WIE WÄHLT MAN DIE RICHTIGE SEILLÄNGE?
Die entscheidenden Faktoren bei der Wahl der benötigten Seillänge sind die Erschließung des Waldes durch Rückegassen sowie die Hangneigung.
Interessanterweise zeigt die Praxis häufig, dass ein kürzeres Seil auf der Seiltrommel sogar Vorteile bietet. So lässt sich leichter sicherstellen, dass das Seil sauber und gleichmäßig aufgespult bleibt. Außerdem ist bei Forstseilwinden ohne konstante Zugkraft die effektive Zugkraft größer, wenn sich weniger Seil auf der Trommel befindet.

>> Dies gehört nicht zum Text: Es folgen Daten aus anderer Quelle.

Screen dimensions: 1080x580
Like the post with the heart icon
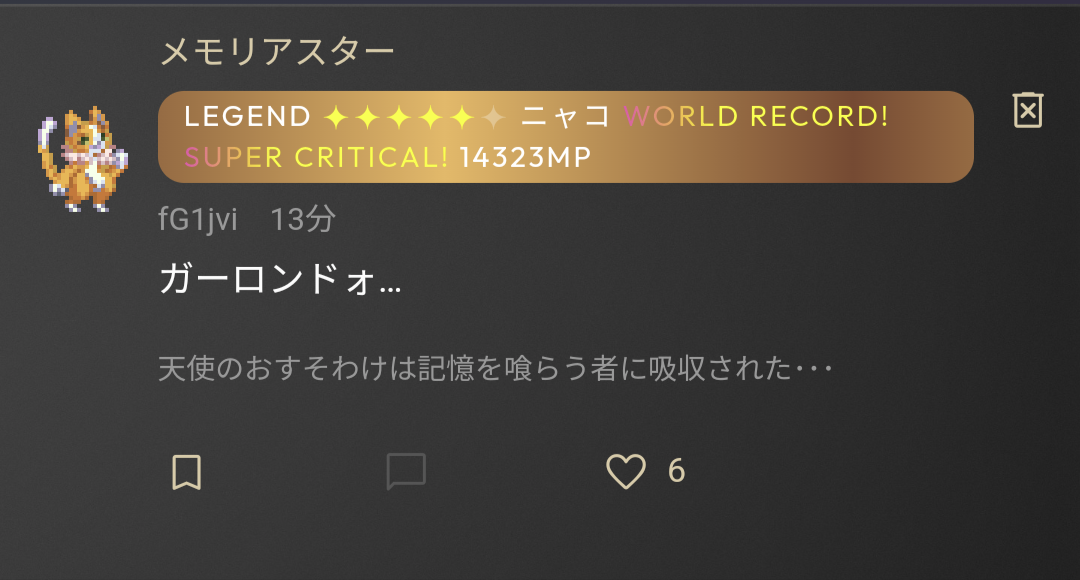point(625,472)
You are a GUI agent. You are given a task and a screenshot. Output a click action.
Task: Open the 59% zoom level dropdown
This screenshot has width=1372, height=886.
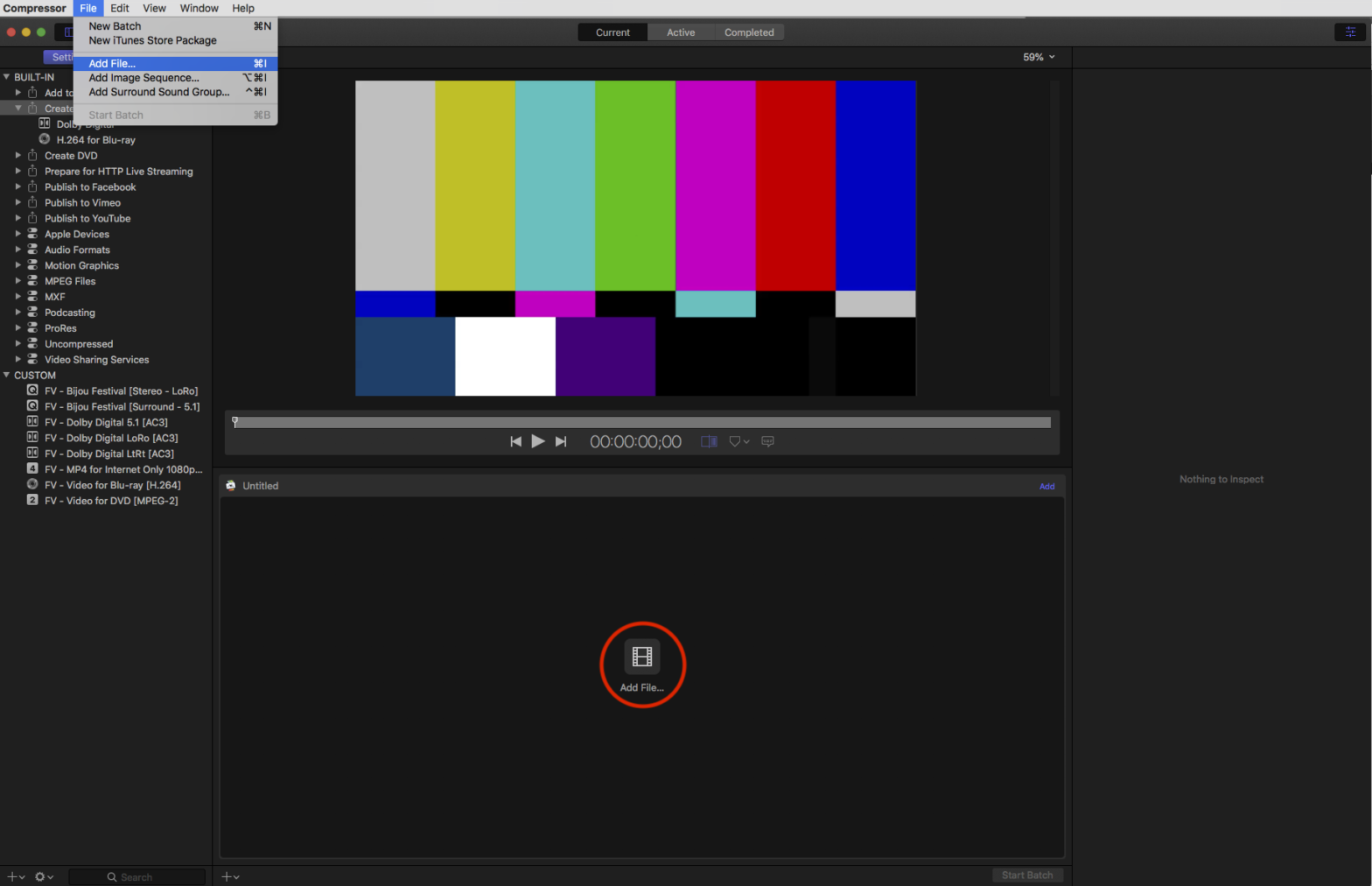[1039, 57]
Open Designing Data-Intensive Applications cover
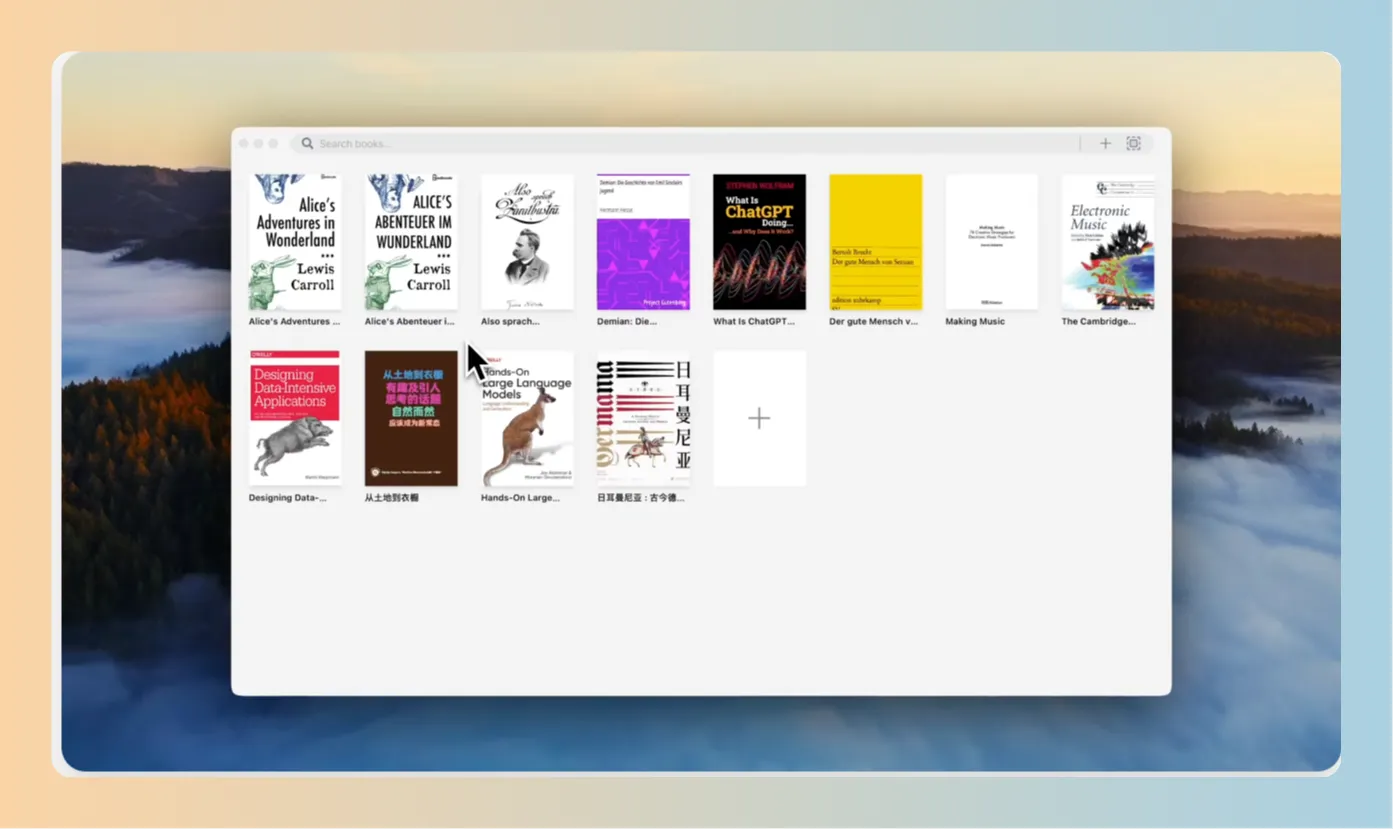Viewport: 1393px width, 829px height. (x=295, y=418)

Ein zu langes Seil lässt sich nur schwer dauerhaft sauber aufspulen. Die Folgen sind Seilbeschädigungen, ungleichmäßiges Aufwickeln und in der Praxis häufig ein Seilbruch etwa in der Mitte des Seils. Deshalb ist es in vielen Fällen sinnvoller, bei Bedarf ein Verlängerungsseil zu verwenden, als dauerhaft ein zu langes Seil auf der Trommel zu haben.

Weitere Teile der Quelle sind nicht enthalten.